Exercise directions – Set down every record below exactly as it stands, leaving out the pictures.

Input material –
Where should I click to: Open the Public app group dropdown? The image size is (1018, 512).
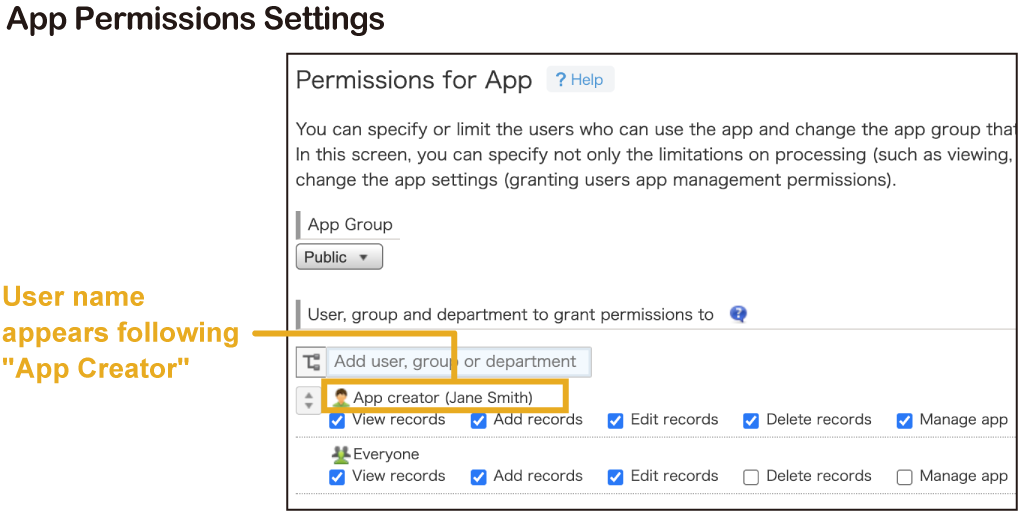[339, 257]
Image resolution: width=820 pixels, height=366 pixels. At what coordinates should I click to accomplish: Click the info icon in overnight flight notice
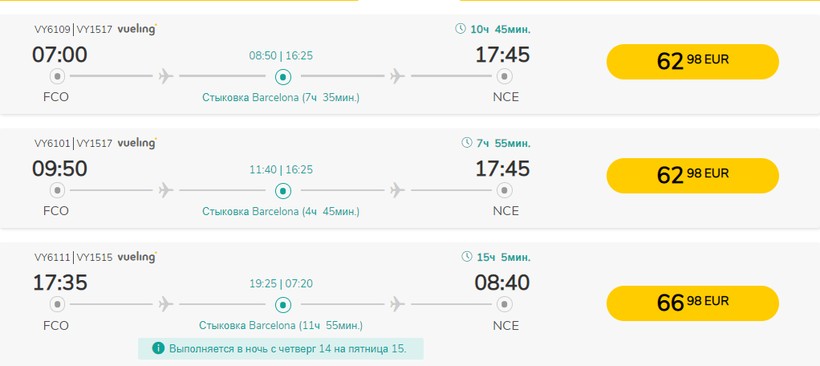click(x=158, y=348)
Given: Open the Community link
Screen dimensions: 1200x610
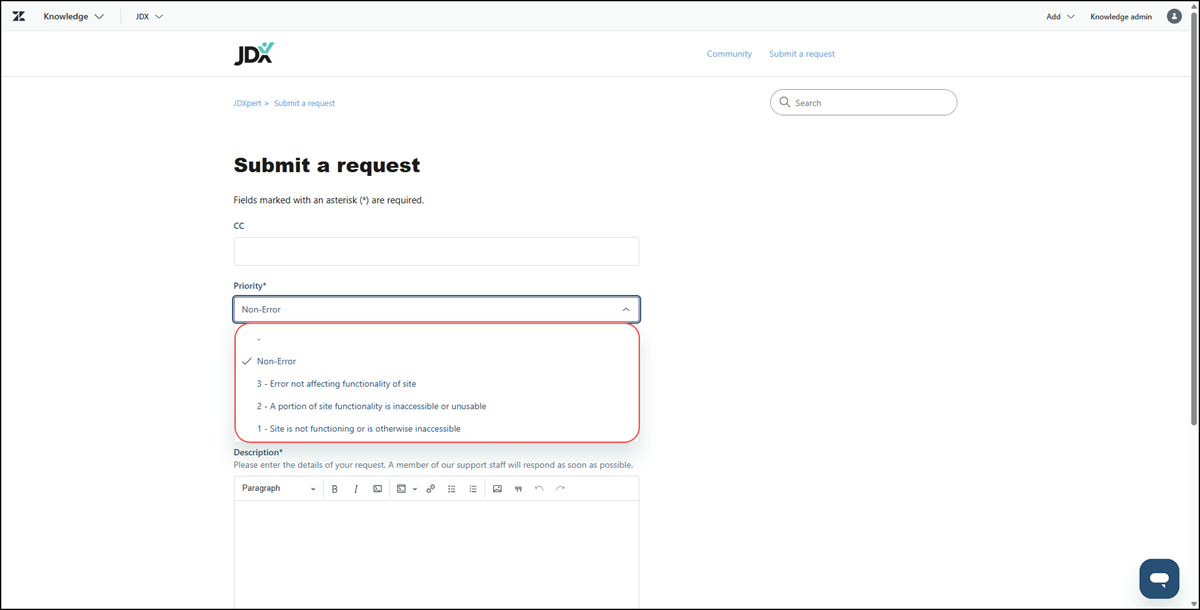Looking at the screenshot, I should click(729, 54).
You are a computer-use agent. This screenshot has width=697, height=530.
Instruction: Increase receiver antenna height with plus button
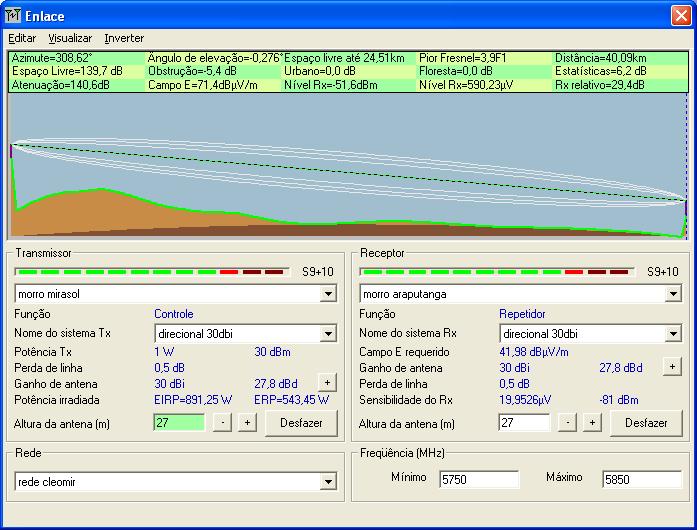click(x=592, y=423)
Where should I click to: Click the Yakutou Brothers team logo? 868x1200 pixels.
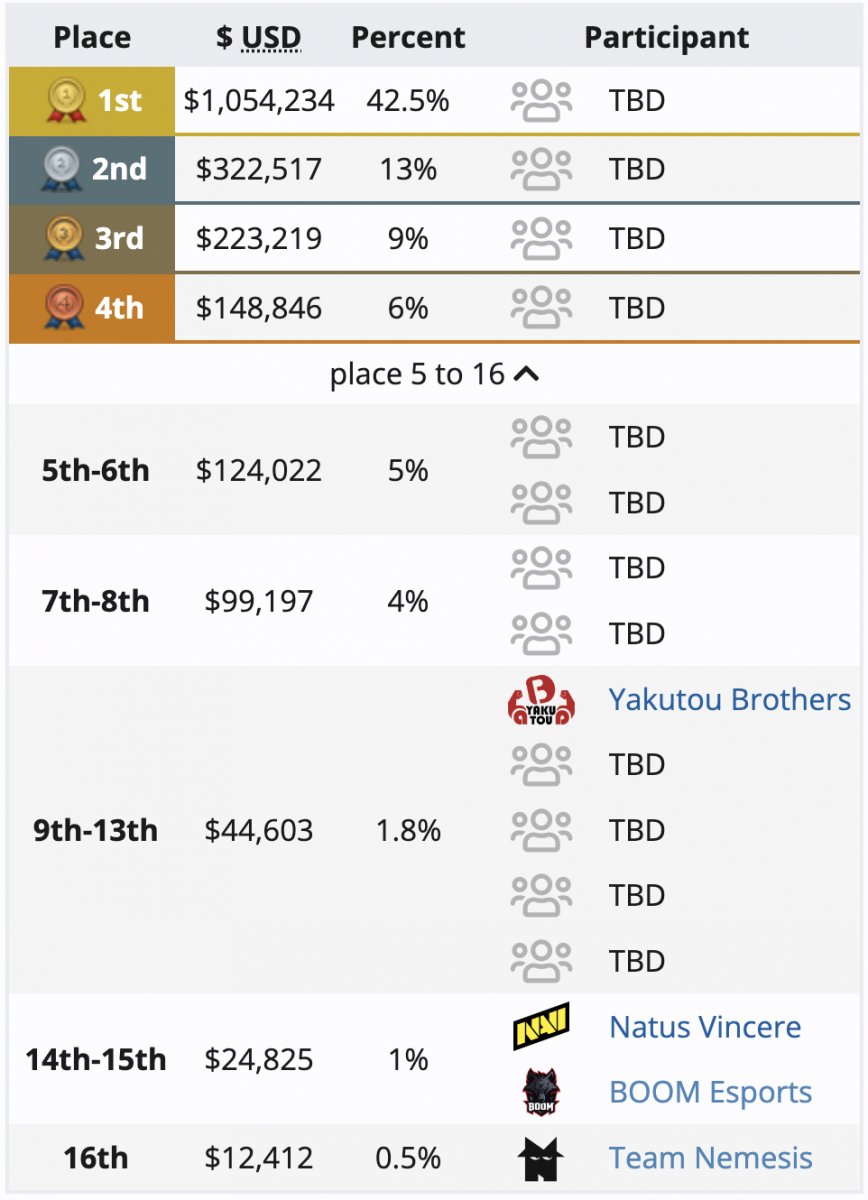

Task response –
Where should I click to: Open the Public app group dropdown? The image size is (1018, 512).
[339, 257]
Image resolution: width=820 pixels, height=366 pixels. At what coordinates should I click to accomplish: Click the info icon in overnight flight notice
click(x=158, y=348)
Given: Open the Community link
Screen dimensions: 1200x610
Looking at the screenshot, I should click(729, 54).
You are a computer-use agent. This screenshot has width=697, height=530.
Instruction: Increase receiver antenna height with plus button
click(x=592, y=423)
Where should I click to: Click the Yakutou Brothers team logo? 868x1200 pixels.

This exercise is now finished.